#### Instructions for the task
Reproduce each record below exactly as written.

(Dataset entries)
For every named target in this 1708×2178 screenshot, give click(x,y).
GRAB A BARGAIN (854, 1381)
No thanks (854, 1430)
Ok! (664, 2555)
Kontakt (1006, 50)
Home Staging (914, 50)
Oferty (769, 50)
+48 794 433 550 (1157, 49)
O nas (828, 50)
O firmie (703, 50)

#### Solution below
For every named target in this 1708×2178 screenshot, give click(x,y).
GRAB A BARGAIN (854, 1381)
No thanks (854, 1430)
Ok! (664, 2555)
Kontakt (1006, 50)
Home Staging (914, 50)
Oferty (769, 50)
+48 794 433 550 (1157, 49)
O nas (828, 50)
O firmie (703, 50)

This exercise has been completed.